→ **PROBLEM**
Wherever a line of the records contains "icon", copy that line.

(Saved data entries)

_ _ _ _

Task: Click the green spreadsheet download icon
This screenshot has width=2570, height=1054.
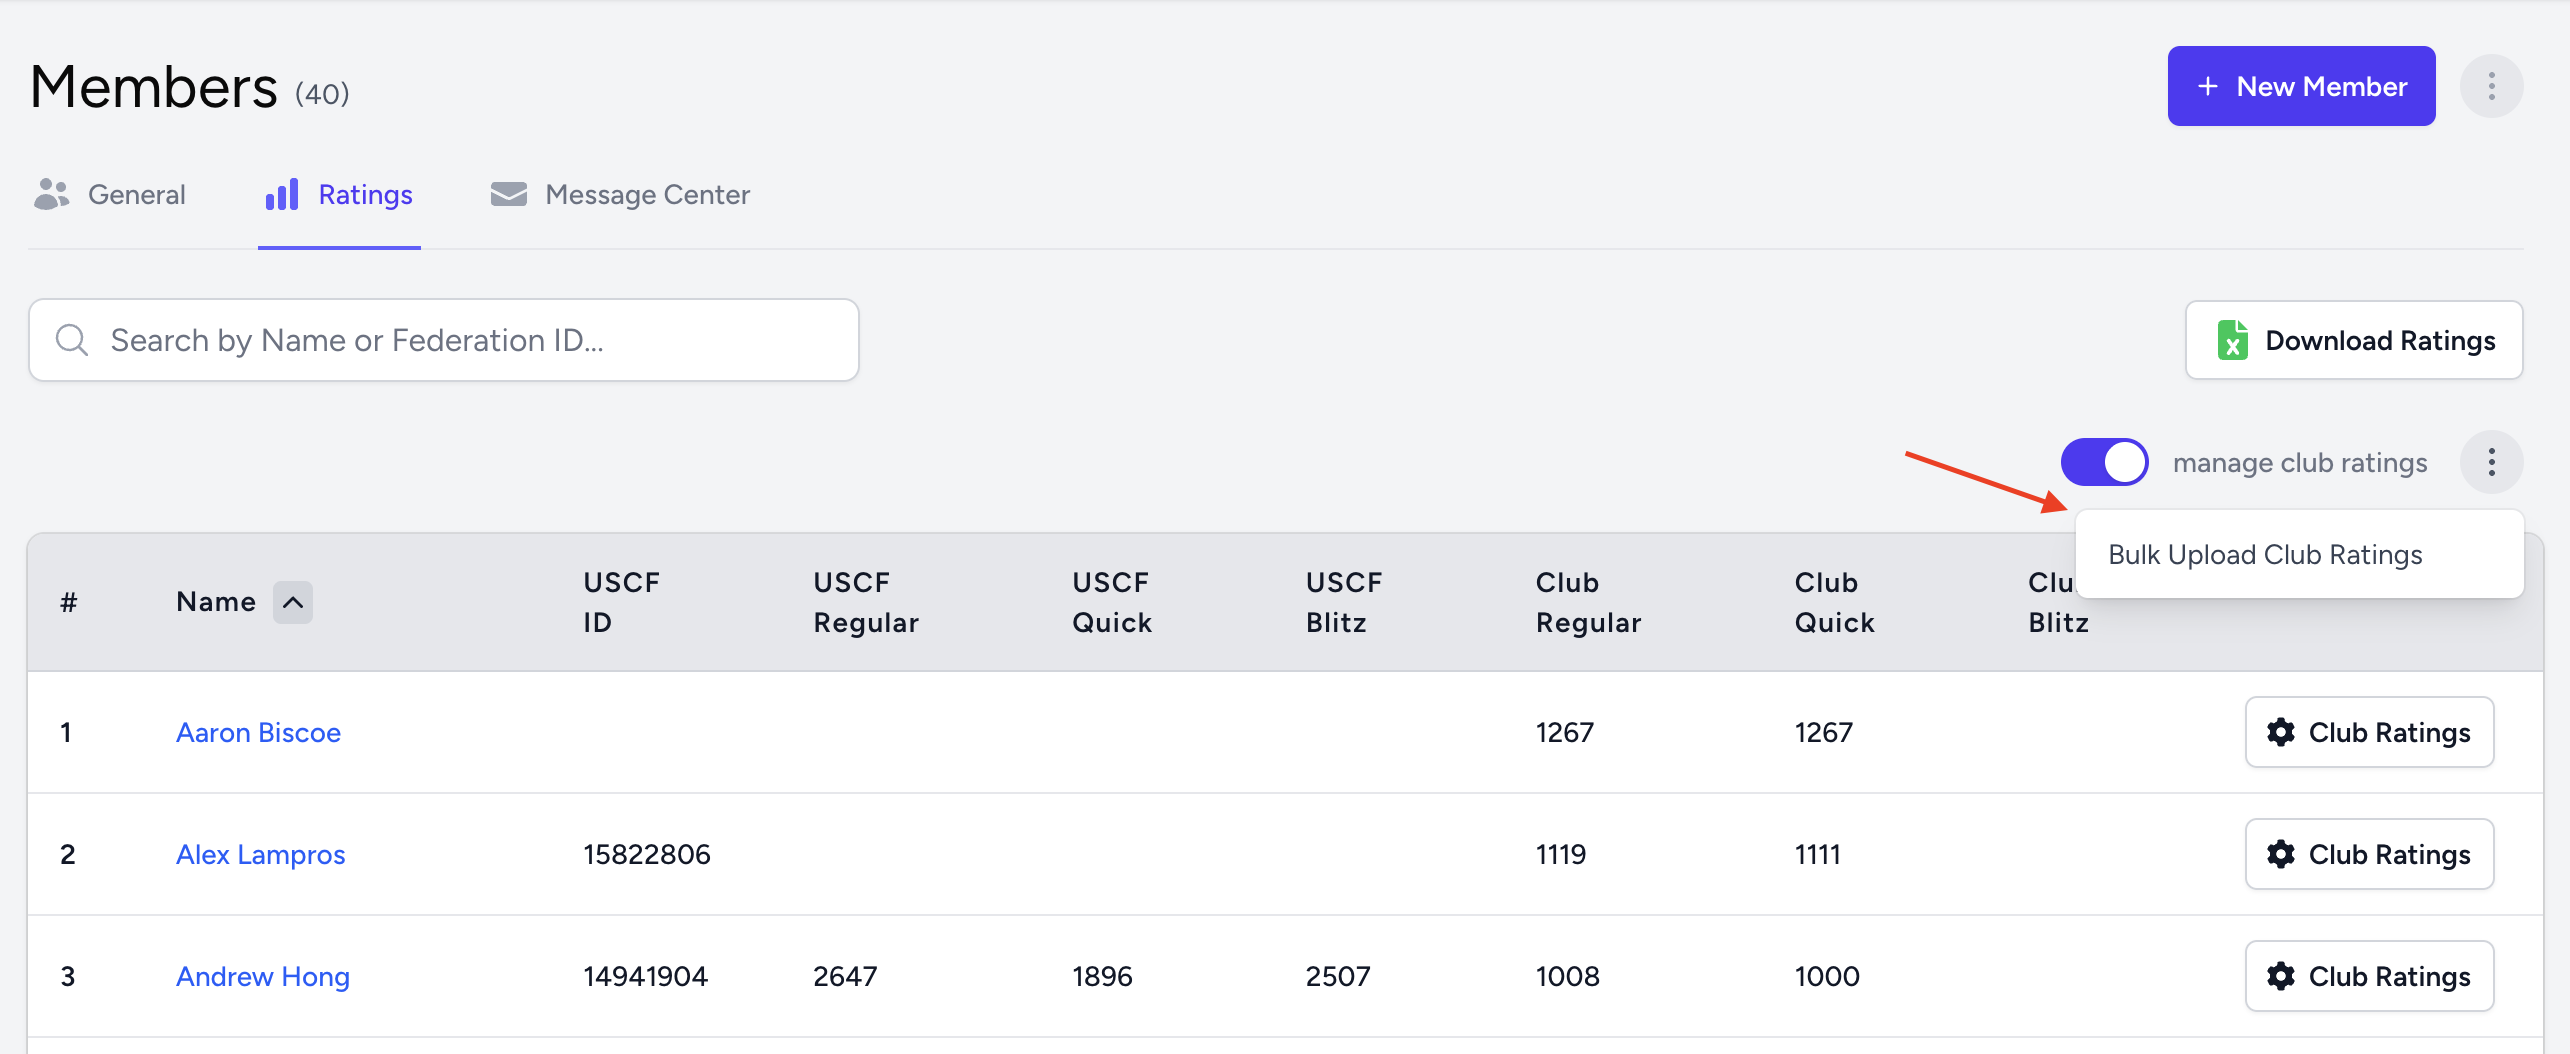Action: [2232, 340]
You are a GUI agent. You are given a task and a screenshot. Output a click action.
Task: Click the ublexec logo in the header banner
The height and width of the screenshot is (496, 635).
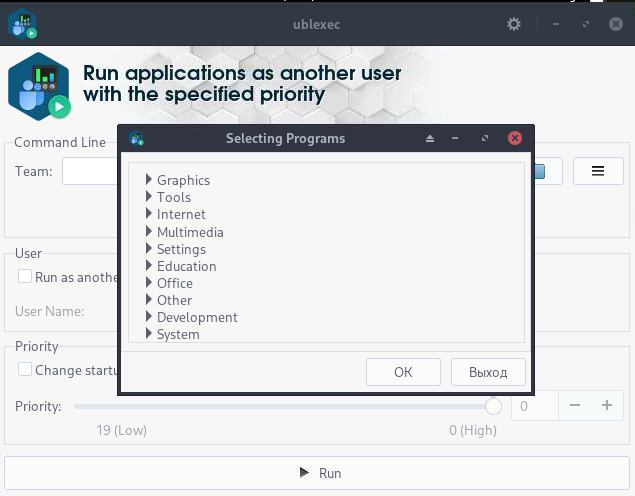[x=38, y=87]
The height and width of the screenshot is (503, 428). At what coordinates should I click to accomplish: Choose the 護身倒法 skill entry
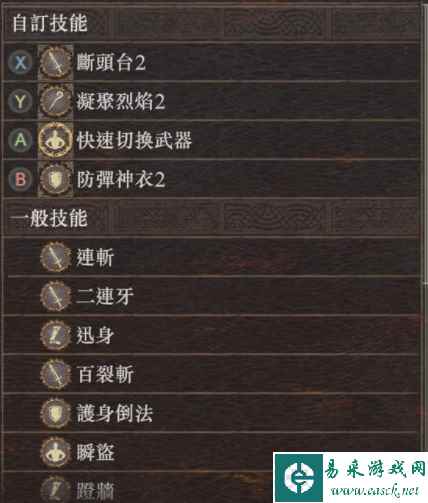212,413
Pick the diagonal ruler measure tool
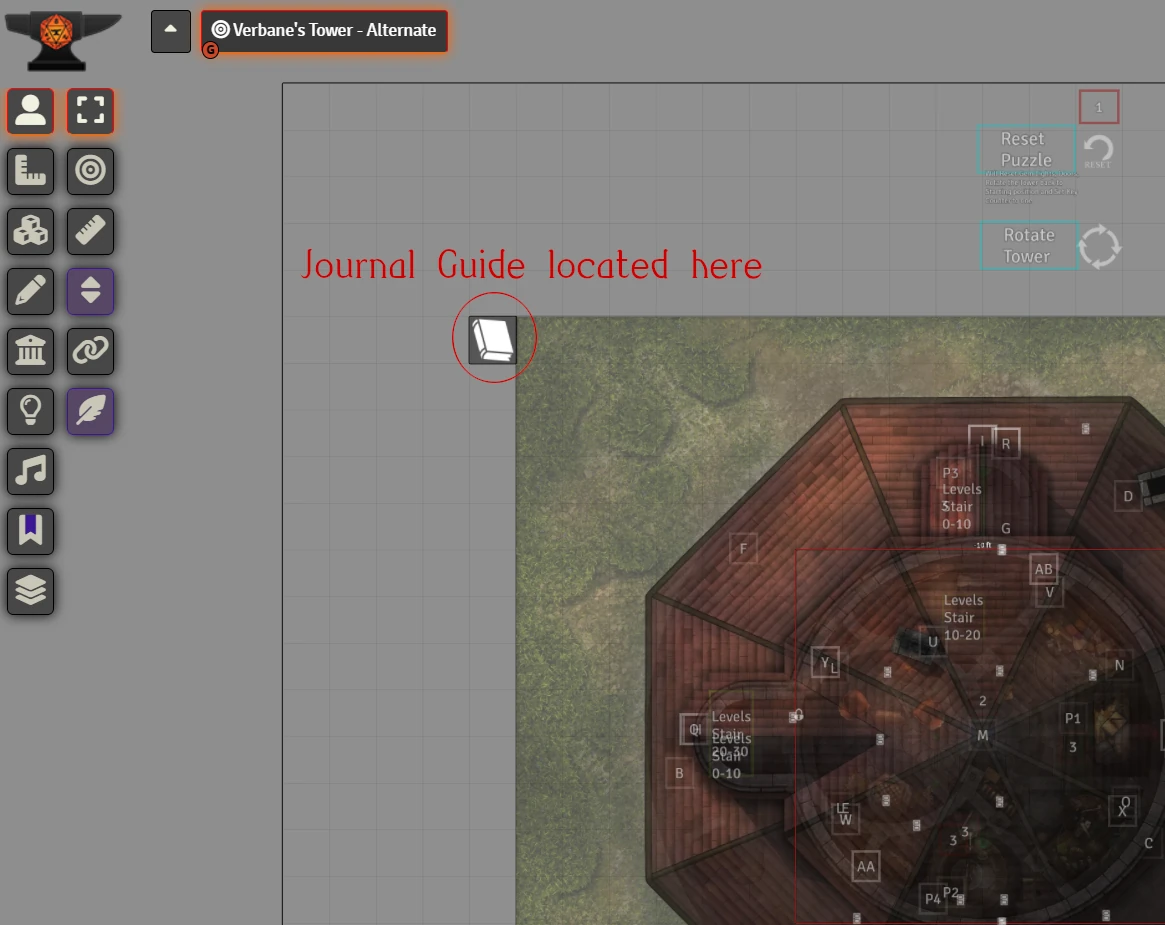 [91, 231]
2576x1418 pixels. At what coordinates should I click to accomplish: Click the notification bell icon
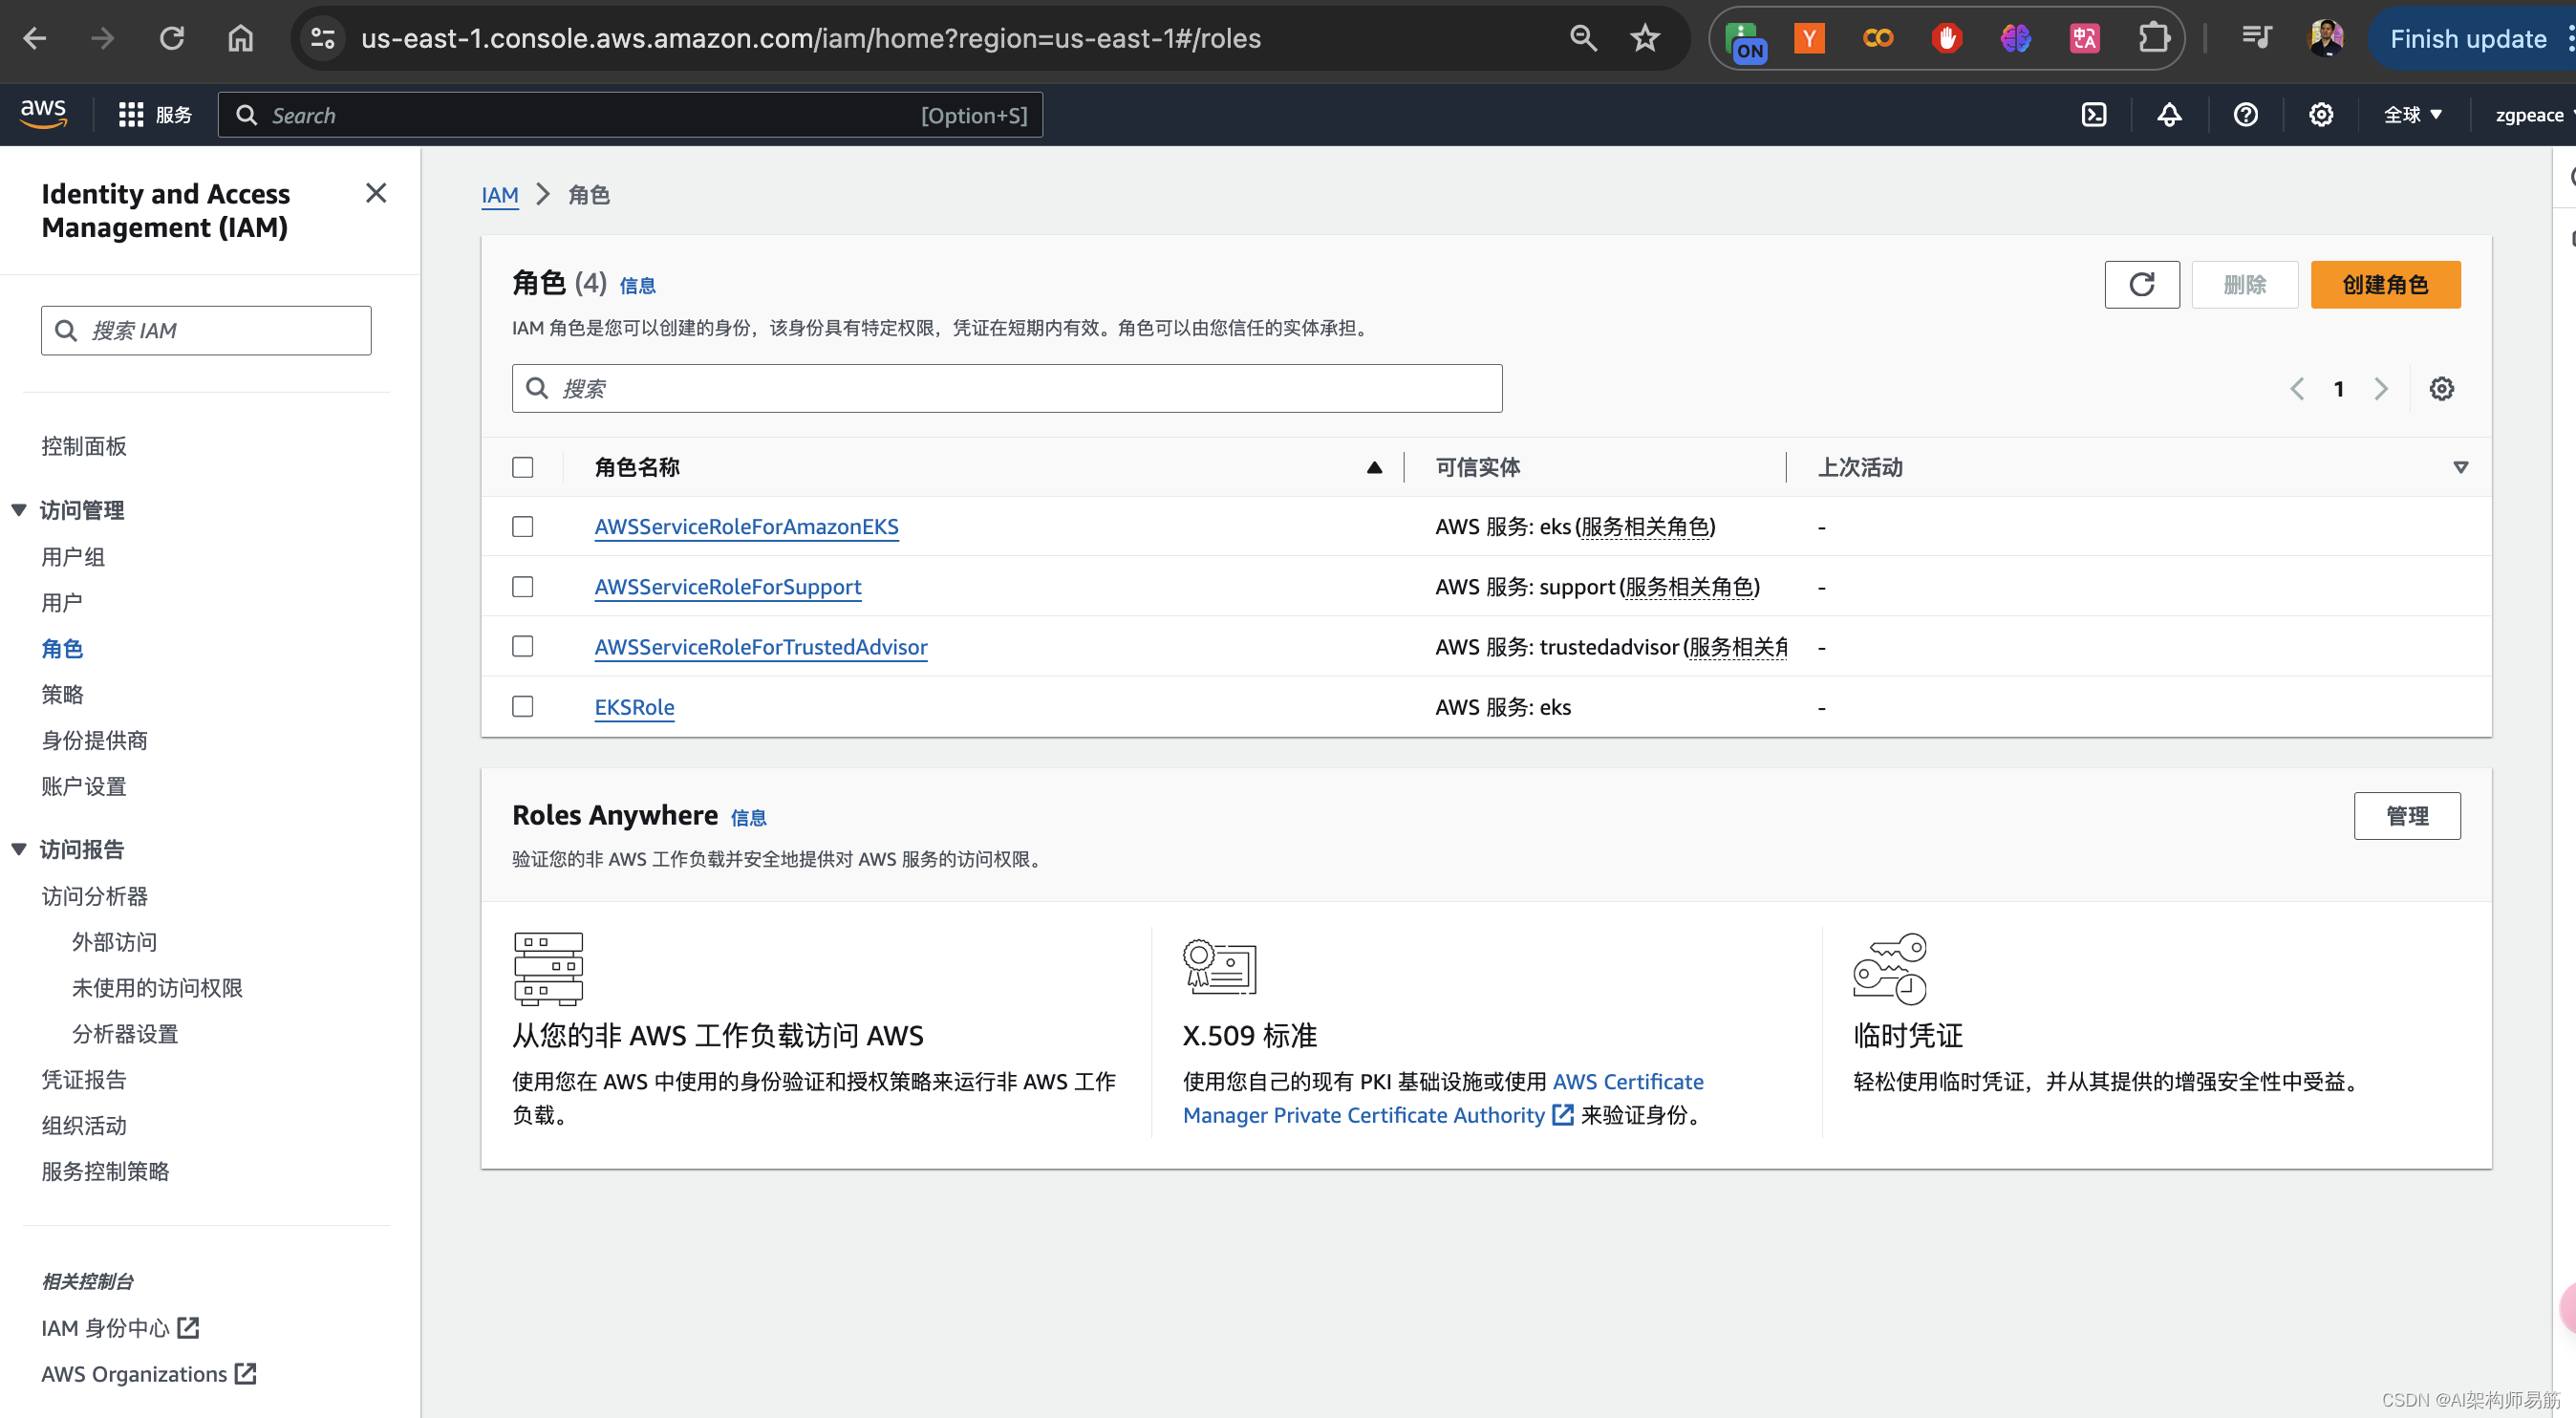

_ _ _ _

→ **EXERCISE RESULT**
Task: Click the green spreadsheet download icon
2576x1418 pixels. At what coordinates should I click to accomplish: Click the notification bell icon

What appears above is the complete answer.